Her mother Joanna says emergency treatments at the Royal Children’s Hospital have saved Kiara’s life on three separate occasions.

“It’s been very hard, I’m not gonna lie,” Joanna said. “It’s been very emotional, very up and down, and very unpredictable.

“It’s terrifying to go through all this. “But I am grateful for the medical interventions by the RCH. They have saved Kiara’s life numerous times.”

Kiara has a rare metabolic disorder called Maple Syrup Urine Disease. The incurable condition means the body cannot properly process certain amino acids like leucine, isoleucine and valine. When these so called branch chain amino acids build up in blood and tissue they become toxic, especially to the brain. The build-up of certain metabolites in the urine gives it a maple syrup like odour.
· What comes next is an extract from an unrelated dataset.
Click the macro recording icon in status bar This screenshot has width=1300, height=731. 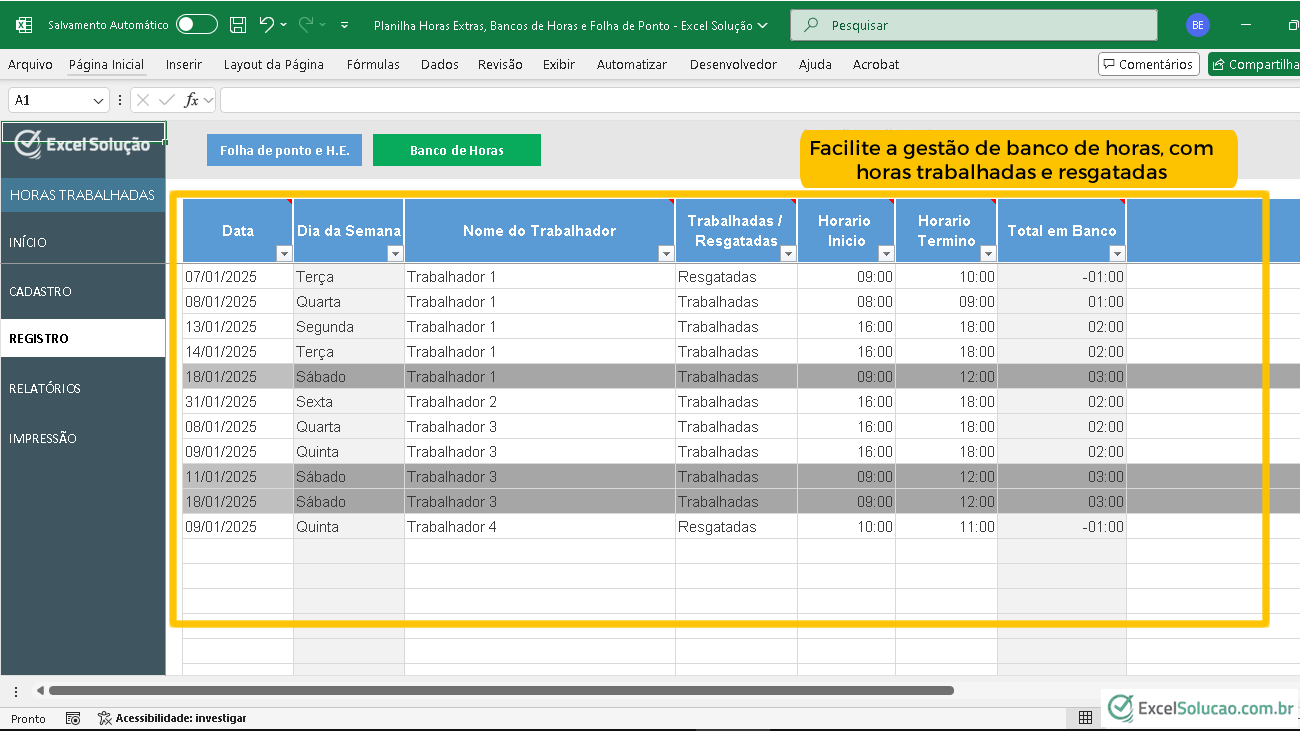click(73, 718)
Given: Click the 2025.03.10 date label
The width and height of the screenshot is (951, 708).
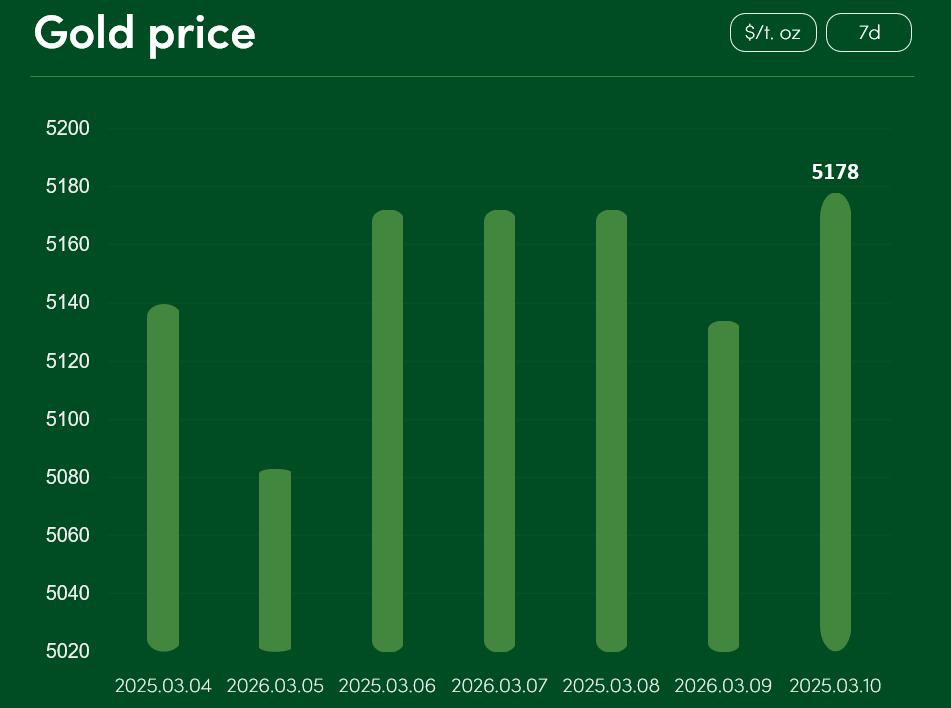Looking at the screenshot, I should coord(835,686).
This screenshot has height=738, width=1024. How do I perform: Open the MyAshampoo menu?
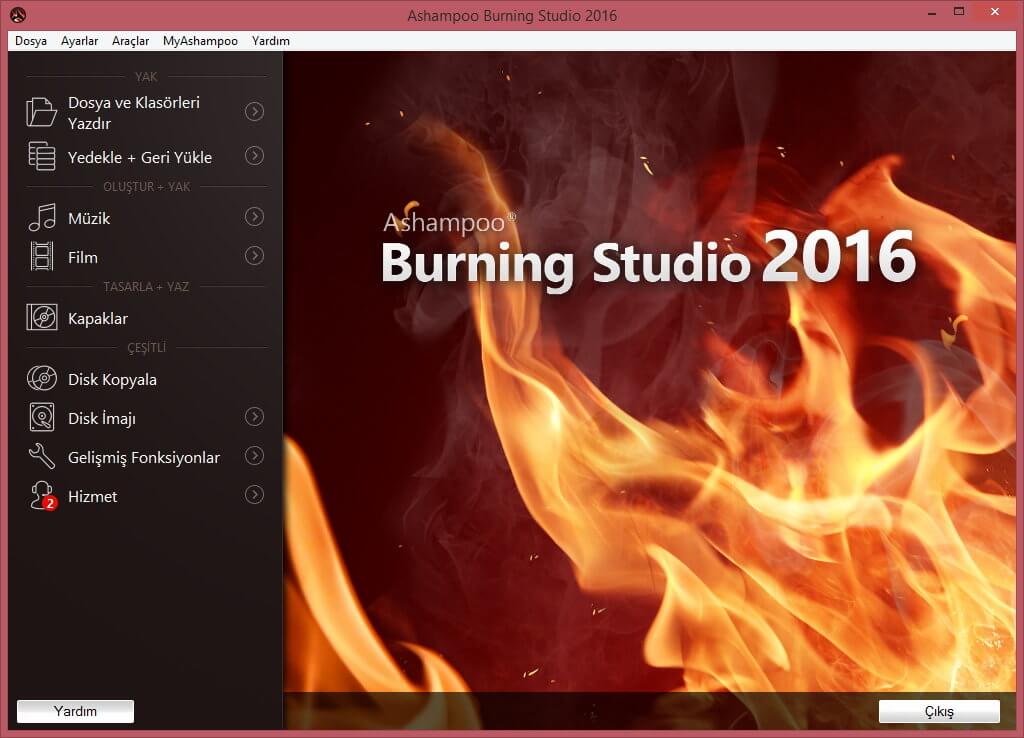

Joanna said Kiara’s leucine numbers had reached severe levels three times, each requiring a trip to the RCH emergency department for life-saving treatment. In most instances Joanna said Kiara appeared limp and unresponsive.

“It’s almost like a coma. Her eyes are shut, her breathing becomes laboured and she doesn’t respond to me trying to wake her up,” she said.

“Her body goes very floppy. Before it happens you see her eyes become swollen and it looks like she’s a little bit drunk. “I ran to my partner, with Kiara in my arms, yelling ‘She won’t wake up!’ I felt so scared and helpless.”

Joanna said her brave girl had faced tests, treatments and regular stays at the RCH with a smile. “She’s a very resilient bubba, which I’m proud of,” she said.

“She’s definitely got my sassy attitude. “She has gone through a lot, but she pushes through the pain and trauma, and always comes out stronger at the other end – happy, bubbly and very vocal.”

Joanna and her partner Chris have adopted a shorthand term for the joy and pain, hopes and disappointments, fears and calm of being on the frontline of their daughter’s difficult path.

“I call it the new normal,” Joanna said. “It is daunting when you have a specific idea of what motherhood will be like and it becomes something completely different.

“It took me a while to accept her diagnosis and understand the severity of it. “But watching Kiara gives me strength to support her and carry on with our new normal.”

Joanna added: “Regardless of her diagnosis, regardless of her condition, Kiara is our bubba and she just gives me hope that things will be all right.

“Until we get a cure, which is a very long way away, we have to keep battling and pushing through.”